Working from the entries that follow, transcribe exactly and only the lines from the one with "Task: Click the 首页 home text link" through the last, pictures excluded.

(Collected data)
# # # # # # #

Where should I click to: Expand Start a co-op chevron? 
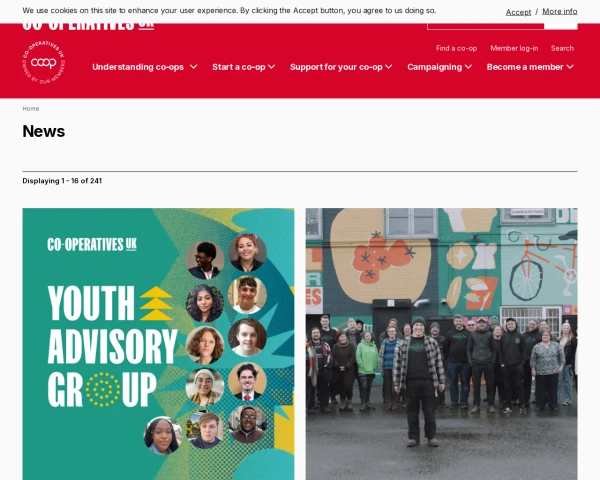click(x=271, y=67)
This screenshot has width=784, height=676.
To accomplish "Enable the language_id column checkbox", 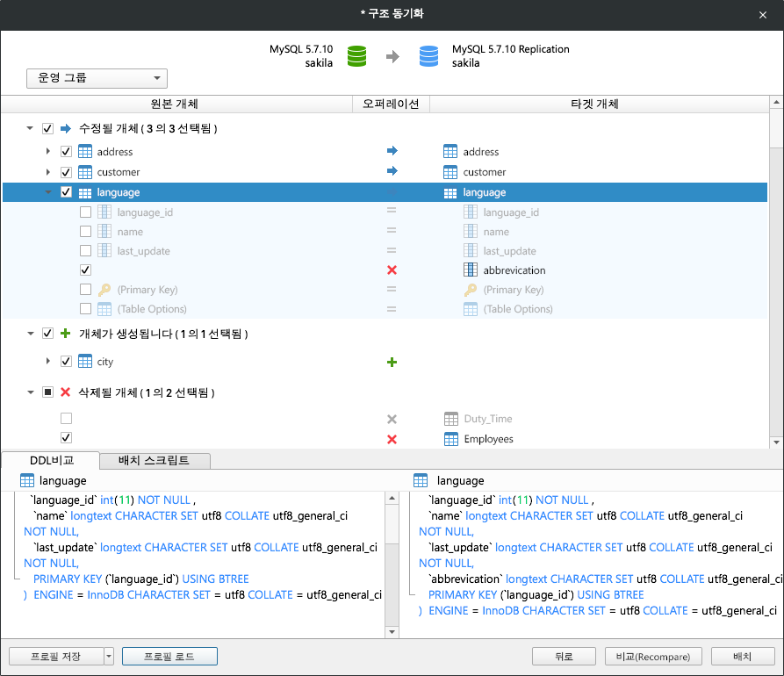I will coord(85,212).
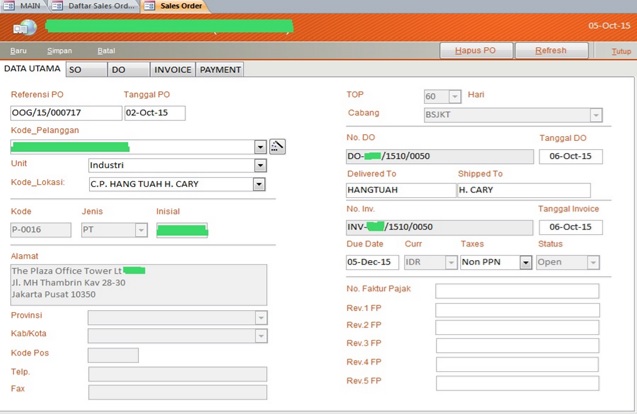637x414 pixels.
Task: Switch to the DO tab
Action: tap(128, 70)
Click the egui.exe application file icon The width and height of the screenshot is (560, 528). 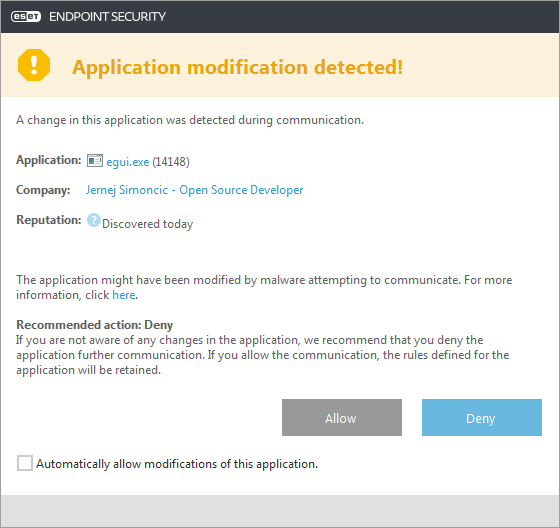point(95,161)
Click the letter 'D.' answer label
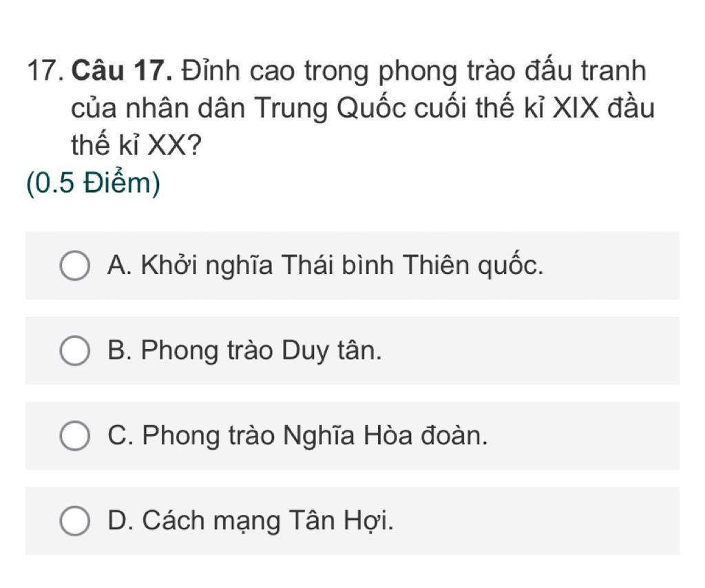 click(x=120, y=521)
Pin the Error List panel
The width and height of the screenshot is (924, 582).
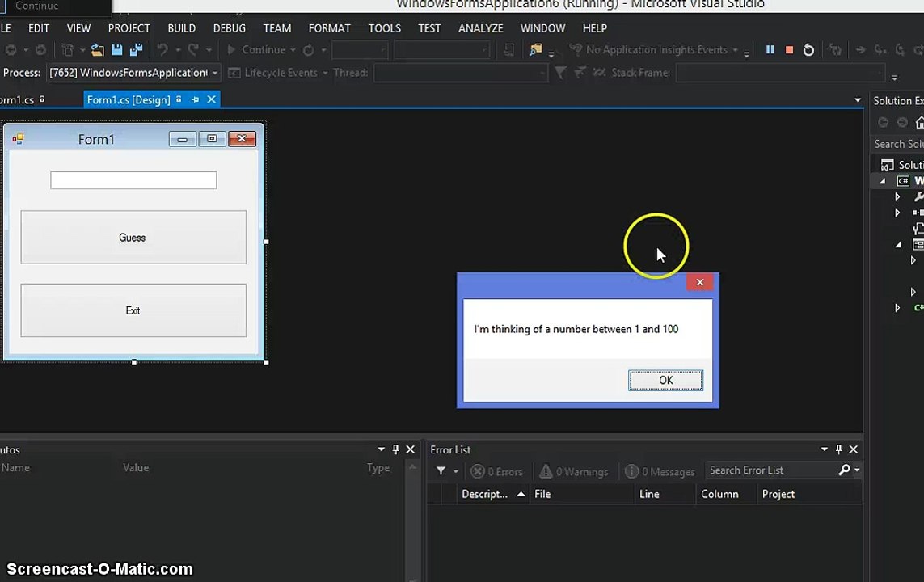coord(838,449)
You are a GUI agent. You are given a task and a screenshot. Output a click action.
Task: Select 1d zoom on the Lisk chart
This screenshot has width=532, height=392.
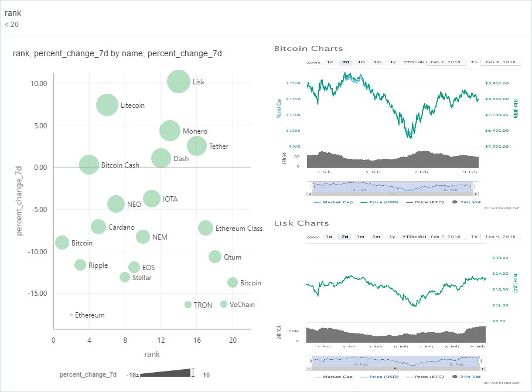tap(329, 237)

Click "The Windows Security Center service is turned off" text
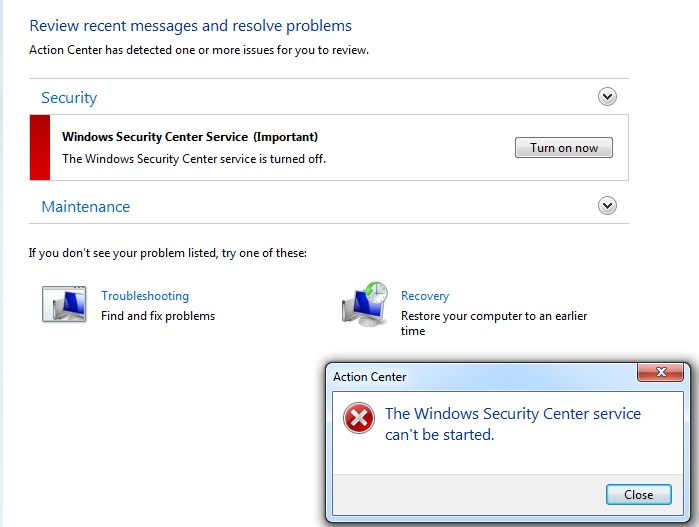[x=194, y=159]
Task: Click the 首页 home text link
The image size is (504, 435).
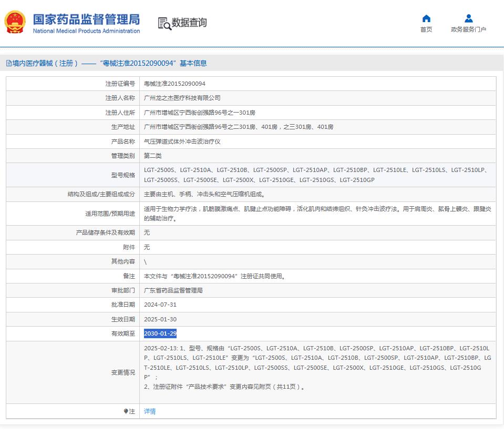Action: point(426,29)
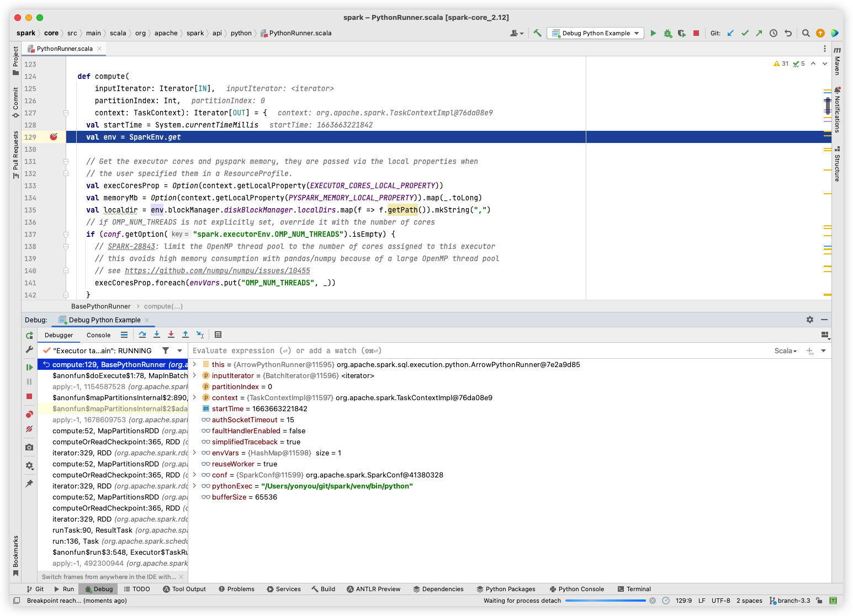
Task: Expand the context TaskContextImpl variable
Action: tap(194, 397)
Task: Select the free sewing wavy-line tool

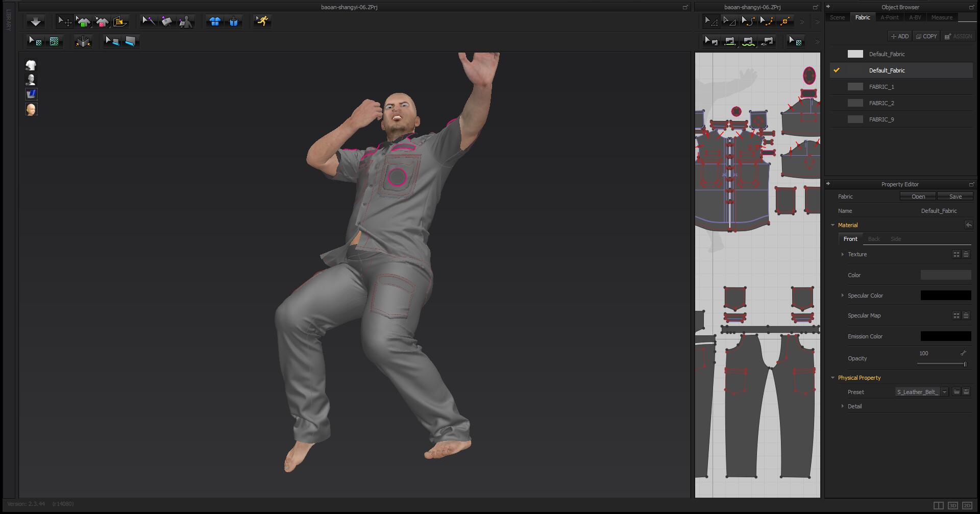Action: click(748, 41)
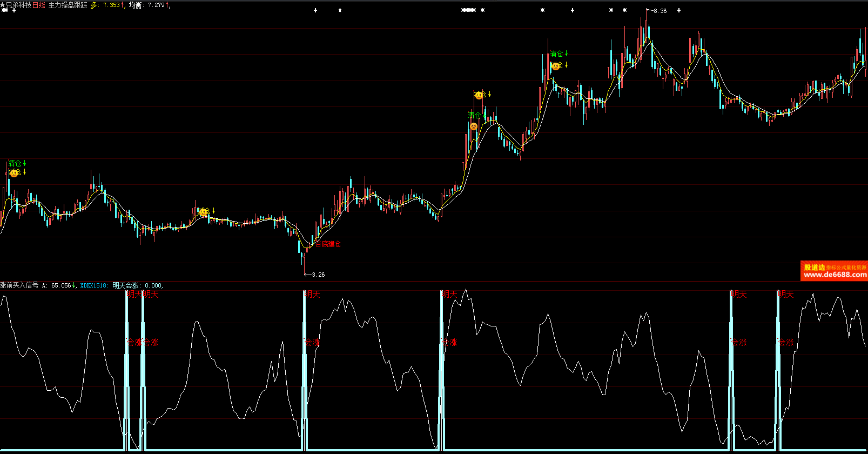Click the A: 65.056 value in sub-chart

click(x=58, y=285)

# # # # # # #

● Response for this exercise
Task: Click the 首页 home text link
The image size is (504, 435).
Action: point(426,29)
Task: Expand the context TaskContextImpl variable
Action: tap(194, 397)
Task: Select the free sewing wavy-line tool

Action: click(748, 41)
Click the A: 65.056 value in sub-chart

click(x=58, y=285)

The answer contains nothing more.